─── Available data

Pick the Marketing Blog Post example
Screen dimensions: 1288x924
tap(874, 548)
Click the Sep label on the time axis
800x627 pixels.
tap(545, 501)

──────

Prompt:
What you return should match the entries above exactly.

Completed task:
Pick the Marketing Blog Post example
Screen dimensions: 1288x924
tap(874, 548)
Click the Sep label on the time axis
800x627 pixels.
tap(545, 501)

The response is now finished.